══ Supplied data

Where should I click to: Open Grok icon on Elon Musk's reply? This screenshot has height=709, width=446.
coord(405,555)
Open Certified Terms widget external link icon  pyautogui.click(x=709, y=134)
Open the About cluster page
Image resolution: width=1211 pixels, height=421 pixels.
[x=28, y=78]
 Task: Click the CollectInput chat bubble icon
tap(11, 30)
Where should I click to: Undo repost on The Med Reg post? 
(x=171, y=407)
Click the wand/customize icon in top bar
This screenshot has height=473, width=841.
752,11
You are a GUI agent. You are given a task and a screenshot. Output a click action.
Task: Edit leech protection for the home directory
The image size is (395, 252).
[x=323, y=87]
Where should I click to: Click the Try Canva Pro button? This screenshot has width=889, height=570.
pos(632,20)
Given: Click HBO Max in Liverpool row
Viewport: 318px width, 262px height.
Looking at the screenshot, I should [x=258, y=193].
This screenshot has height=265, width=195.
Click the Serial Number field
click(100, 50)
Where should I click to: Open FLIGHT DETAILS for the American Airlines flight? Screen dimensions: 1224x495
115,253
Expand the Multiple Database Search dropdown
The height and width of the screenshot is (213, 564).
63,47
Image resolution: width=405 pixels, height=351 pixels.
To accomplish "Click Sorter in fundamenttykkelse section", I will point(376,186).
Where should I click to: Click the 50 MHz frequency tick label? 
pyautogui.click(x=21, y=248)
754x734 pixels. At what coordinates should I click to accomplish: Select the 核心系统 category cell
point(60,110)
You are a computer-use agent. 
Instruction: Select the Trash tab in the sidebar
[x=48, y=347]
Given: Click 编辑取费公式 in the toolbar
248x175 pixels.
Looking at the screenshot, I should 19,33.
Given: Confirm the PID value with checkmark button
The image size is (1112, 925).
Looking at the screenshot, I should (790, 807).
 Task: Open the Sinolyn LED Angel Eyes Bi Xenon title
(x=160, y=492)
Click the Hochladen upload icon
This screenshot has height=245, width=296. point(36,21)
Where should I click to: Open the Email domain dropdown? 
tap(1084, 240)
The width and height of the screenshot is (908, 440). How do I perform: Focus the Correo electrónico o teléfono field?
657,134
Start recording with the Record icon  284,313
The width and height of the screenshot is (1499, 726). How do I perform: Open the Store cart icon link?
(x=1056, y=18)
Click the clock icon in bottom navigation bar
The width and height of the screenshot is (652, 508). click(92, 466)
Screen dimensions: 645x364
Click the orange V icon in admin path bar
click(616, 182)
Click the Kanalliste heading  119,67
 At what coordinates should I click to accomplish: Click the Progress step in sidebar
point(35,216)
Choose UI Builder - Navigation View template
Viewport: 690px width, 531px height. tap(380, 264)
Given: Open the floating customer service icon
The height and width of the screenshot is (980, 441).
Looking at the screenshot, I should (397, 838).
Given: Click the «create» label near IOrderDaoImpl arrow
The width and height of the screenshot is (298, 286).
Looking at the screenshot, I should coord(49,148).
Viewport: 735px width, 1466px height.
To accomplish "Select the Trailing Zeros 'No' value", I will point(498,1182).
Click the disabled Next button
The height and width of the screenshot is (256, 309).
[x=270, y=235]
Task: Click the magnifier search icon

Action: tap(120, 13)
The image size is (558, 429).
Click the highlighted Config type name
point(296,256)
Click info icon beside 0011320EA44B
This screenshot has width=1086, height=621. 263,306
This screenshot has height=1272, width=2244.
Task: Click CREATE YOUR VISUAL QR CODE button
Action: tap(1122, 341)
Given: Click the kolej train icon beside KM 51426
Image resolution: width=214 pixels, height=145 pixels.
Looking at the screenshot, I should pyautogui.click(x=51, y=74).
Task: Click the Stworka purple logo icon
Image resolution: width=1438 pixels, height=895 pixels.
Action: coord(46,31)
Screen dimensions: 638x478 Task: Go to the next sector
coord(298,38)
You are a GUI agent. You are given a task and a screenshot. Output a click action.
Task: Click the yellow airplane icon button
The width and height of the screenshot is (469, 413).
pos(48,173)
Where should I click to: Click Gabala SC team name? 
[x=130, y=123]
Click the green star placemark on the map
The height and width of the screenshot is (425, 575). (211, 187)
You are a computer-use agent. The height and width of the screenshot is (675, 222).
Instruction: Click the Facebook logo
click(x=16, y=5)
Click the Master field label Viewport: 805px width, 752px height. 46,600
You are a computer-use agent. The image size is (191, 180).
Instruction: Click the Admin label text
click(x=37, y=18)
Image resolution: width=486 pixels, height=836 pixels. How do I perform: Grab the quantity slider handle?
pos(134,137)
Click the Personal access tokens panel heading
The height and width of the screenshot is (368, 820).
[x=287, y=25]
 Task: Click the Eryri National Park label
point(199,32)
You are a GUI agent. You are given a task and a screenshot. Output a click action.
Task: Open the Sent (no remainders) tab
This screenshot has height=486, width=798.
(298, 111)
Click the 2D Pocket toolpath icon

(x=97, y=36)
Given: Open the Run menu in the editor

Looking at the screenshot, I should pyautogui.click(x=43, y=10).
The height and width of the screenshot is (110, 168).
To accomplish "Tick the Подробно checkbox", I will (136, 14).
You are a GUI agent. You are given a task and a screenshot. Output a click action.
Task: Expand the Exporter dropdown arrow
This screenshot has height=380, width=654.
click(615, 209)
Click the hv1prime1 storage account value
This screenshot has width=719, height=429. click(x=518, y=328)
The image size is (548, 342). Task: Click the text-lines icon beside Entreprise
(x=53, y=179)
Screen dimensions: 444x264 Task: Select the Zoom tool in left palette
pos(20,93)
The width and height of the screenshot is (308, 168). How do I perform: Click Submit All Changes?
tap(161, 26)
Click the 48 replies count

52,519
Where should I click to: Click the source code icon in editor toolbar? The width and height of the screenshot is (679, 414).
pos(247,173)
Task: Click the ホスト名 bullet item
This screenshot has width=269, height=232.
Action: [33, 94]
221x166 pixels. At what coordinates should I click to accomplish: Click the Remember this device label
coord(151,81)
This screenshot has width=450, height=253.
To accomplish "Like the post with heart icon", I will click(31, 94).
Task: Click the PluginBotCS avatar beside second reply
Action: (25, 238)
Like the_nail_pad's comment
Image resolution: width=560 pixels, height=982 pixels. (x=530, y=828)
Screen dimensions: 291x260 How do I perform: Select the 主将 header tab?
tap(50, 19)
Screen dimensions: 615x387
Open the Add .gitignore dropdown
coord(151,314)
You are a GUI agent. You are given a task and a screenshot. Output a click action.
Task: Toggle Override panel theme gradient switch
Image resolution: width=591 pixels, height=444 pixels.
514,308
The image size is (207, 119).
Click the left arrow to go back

════

Produce a word-for-word copy of everything above from the line holding "The height and width of the screenshot is (980, 441)." down to the line holding "Given: Click the kolej", with both of those lines kept.

The height and width of the screenshot is (980, 441).
Looking at the screenshot, I should (397, 838).
Given: Click the «create» label near IOrderDaoImpl arrow
The width and height of the screenshot is (298, 286).
Looking at the screenshot, I should coord(49,148).
Viewport: 735px width, 1466px height.
To accomplish "Select the Trailing Zeros 'No' value", I will point(498,1182).
Click the disabled Next button
The height and width of the screenshot is (256, 309).
[x=270, y=235]
Task: Click the magnifier search icon

Action: tap(120, 13)
The image size is (558, 429).
Click the highlighted Config type name
point(296,256)
Click info icon beside 0011320EA44B
This screenshot has width=1086, height=621. 263,306
This screenshot has height=1272, width=2244.
Task: Click CREATE YOUR VISUAL QR CODE button
Action: tap(1122, 341)
Given: Click the kolej train icon beside KM 51426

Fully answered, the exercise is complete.